Heading Home

By Benjamin Selesnick

You’re sitting at our bench. I see you: fifteen years old, late into a sweltering July night, just as you once were. The landscaped park is austere in its sparse lighting. The woods are on my right, basketball courts down the hill. Marigolds sit in buckets hanging from lampposts.

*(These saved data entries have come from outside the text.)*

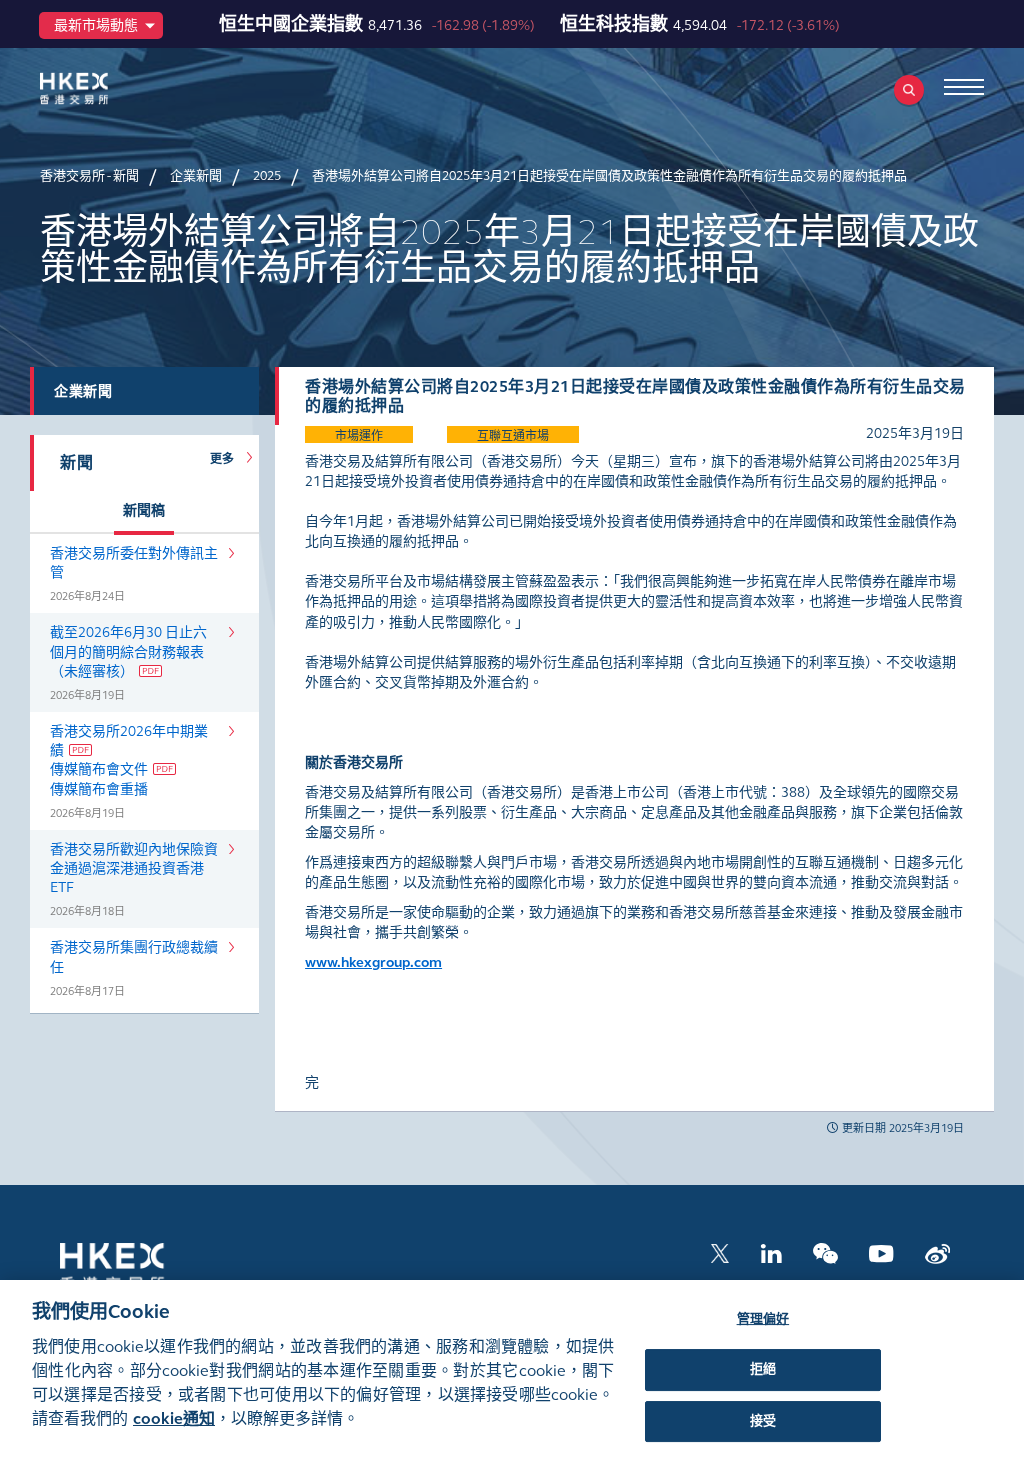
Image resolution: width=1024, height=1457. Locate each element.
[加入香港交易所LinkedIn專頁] (771, 1252)
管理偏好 (763, 1319)
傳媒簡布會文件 (99, 769)
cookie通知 (174, 1418)
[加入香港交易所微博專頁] (937, 1252)
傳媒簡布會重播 (99, 789)
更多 (226, 459)
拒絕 (763, 1369)
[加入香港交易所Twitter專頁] (720, 1252)
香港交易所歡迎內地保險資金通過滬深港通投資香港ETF (134, 868)
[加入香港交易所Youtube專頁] (881, 1252)
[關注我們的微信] (825, 1252)
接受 (763, 1421)
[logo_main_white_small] (138, 1265)
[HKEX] (105, 88)
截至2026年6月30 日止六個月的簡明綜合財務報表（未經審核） (128, 651)
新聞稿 (144, 510)
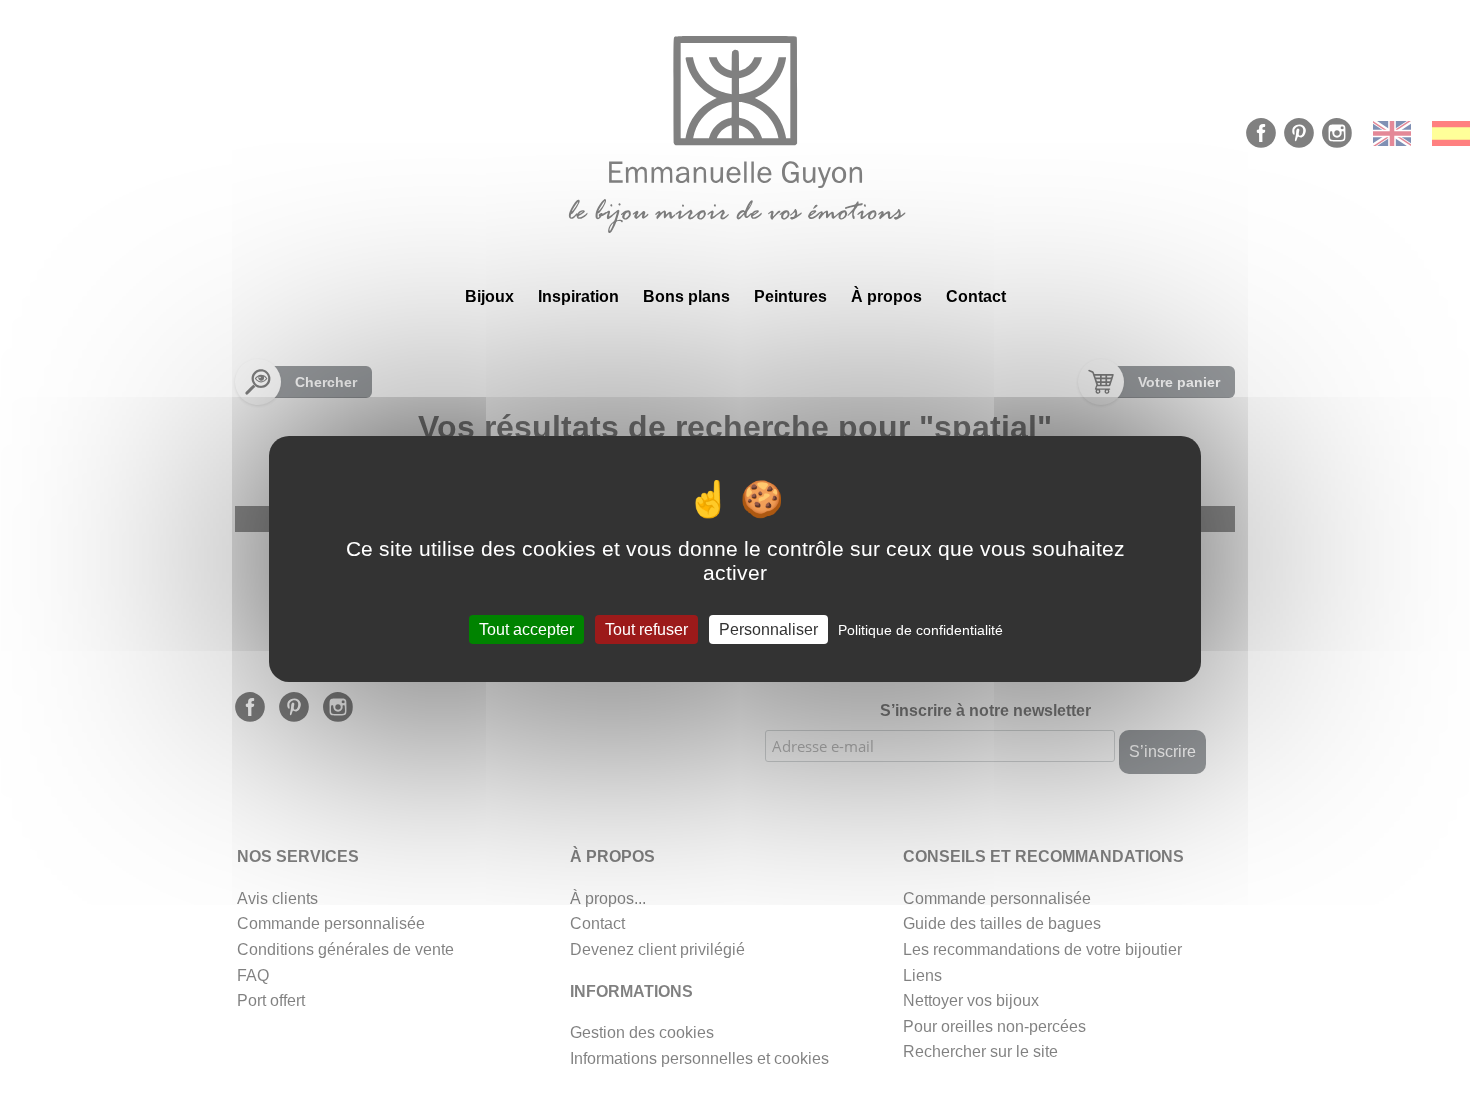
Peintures (790, 296)
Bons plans (686, 296)
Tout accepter (526, 628)
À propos (886, 296)
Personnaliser (768, 628)
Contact (976, 296)
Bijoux (489, 296)
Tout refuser (646, 628)
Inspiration (578, 296)
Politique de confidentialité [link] (920, 629)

I walk to the bench but decline to sit beside you. If I did, maybe you’d disappear, scatter in the wind like ash. Instead, I study you. Your eyes are gone, leaving craters in their place; your lips wrap around the front of your head like a handkerchief, allowing for the back of your head to act as a hinge; there’re darkened rims around your nostrils; your cheeks retain the fleshiness of boyhood; and you’re wearing your insulated flannel jacket, black with red highlights, even though the evening’s much too hot for it.

You’re a spirit, I suppose.

On the ground beside you is a thin baggie, 0.4 grams dampened by a sprinkling earlier in the day, tucked between a knotted twig and discarded glove. I—we—lost it eight years back. Once in my hand, then gone. I knew it’d be around here somewhere—it didn’t just fly away. I pick it up, unzip it, squeeze the moisture out of the sickly moss, and place it on the arm of the bench, waiting for you to take hold.

Silent, statuesque. I want to push you, to make sure you’re real, but don’t dare. Your presence is godly, and I’m not the one to test it. Instead, I warily nudge the baggie closer to you, edging it up to your elbow, as I would a bowl of feed to a timid chicken. You don’t flinch.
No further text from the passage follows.